BOLOGNA, 21 APR. – Che tra Fabio Garagnani ed Enzo Raisi non scorra buon sangue si sa almeno da un anno, quando il berlusconiano rimproverò al finiano la gestione della campagna elettorale e la successiva assegnazione degli incarichi in Provincia. “Tutti ad ex AN”, lamentano gli ex FI. Gli scontri di questi mesi, fra i quali spicca il referendum-conta sull’immigrazione minacciato dal deputato di San Giovanni in Persiceto per mostrare i muscoli al collega, mai, però, avevano raggiunto i livelli di oggi.

Complice il clima da otto settembre che si respira nel partito a livello nazionale, Garagnani si è spinto sino a chiedere le dimissioni del rivale dalla carica di presidente provinciale del PDL bolognese. Il motivo ? La scelta di Raisi di sostenere Fini nella sua battaglia contro il “pensiero unico” e il complesso leghista. Ebbene sì: secondo il coordinatore comunale tanto basta per chiederne la testa. Più che un conflitto politico parrebbe un’operazione di pulizia “etnica”.

Se ne rammarica Raisi in un’intervista rilasciata a “Liberazione”, nella quale auspica comunque che non si giunga alla creazione dei gruppi parlamentari autonomi. Chissà quanto creda davvero in una ricomposizione. Poco, stando al giudizio con cui boccia il PDL, definito “un partito bloccato in anarchia totale”, “in cui addirittura non esistono i probiviri perché – a detta di qualcuno – l’idea dei probiviri è troppo simile a quella dei magistrati, allora non è difficile capire perché le cose stiano così”. Per non dire della sferzata mediante la quale iscrive i “berluscones” nell’infima categoria socio-politica dei “camerieri che vogliono dimostrare di servire meglio degli altri”. Un attacco in piena regola, finalizzato a chiedere la costruzione di un partito plurale, dove sia possibile per anime diverse convivere e confrontarsi. Insomma, la scelta degli ex AN di aderire al PPE non dovrebbe significare il soffocamento delle voci critiche. A dirlo, peraltro, è uno che “viene da un partito che all’epoca qualcuno definì neofascista” (il MSI, n.d.r.). Una compagine politica, tuttavia, per quanto sensibile al fascino dell’autorità, sarà sempre più incline ai distinguo e al dibattito di quanto possa mai esserlo un’azienda.

Sul fronte bolognese non tutti gli orfani della Fiamma sembrano pensarla come Raisi.

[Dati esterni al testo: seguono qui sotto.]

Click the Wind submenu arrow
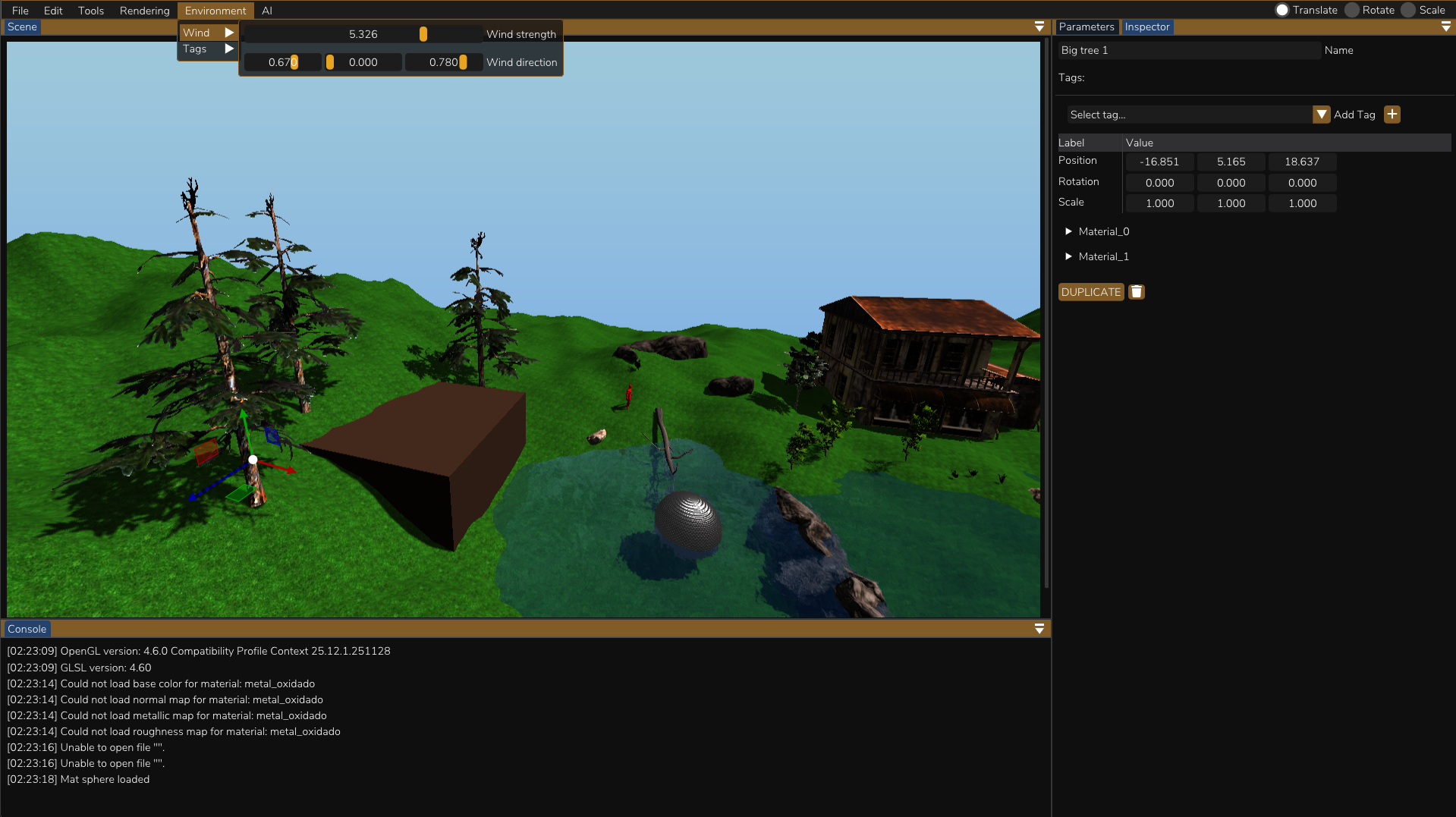 point(229,33)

Vecchi ha fatto in questi giorni outing berlusconiano, spezzando nell’occasione il sodalizio locale con il presidente provinciale. Lo stesso Bignami, che pure – a detta dei suoi ex “camerati” del FUAN – non lesinava in passato manifestazioni di germanico entusiasmo, ha già da un po’ orientato il tappeto in direzione Arcore. Tanto che Raisi, tra i più entusiasti del nuovo partito, sbottò: “Prendo atto che Bignami, che è lì per rappresentare la storia, la cultura e gli uomini di An, ha barattato il suo ruolo per avere una manciata di preferenze alle prossime regionali”. I voti li ha presi, non c’è che dire. Per quanto riguarda l’ondivago passo delle “oche” che furono missine, bisogna riconoscere ad Enzo Raisi di essersi sempre caratterizzato per una posizione “liberal”, certamente non maggioritaria nel Movimento sociale. E’, dunque, paradossale, che da quello che sarebbe dovuto essere un partito liberale di massa, debba forse uscire proprio lui.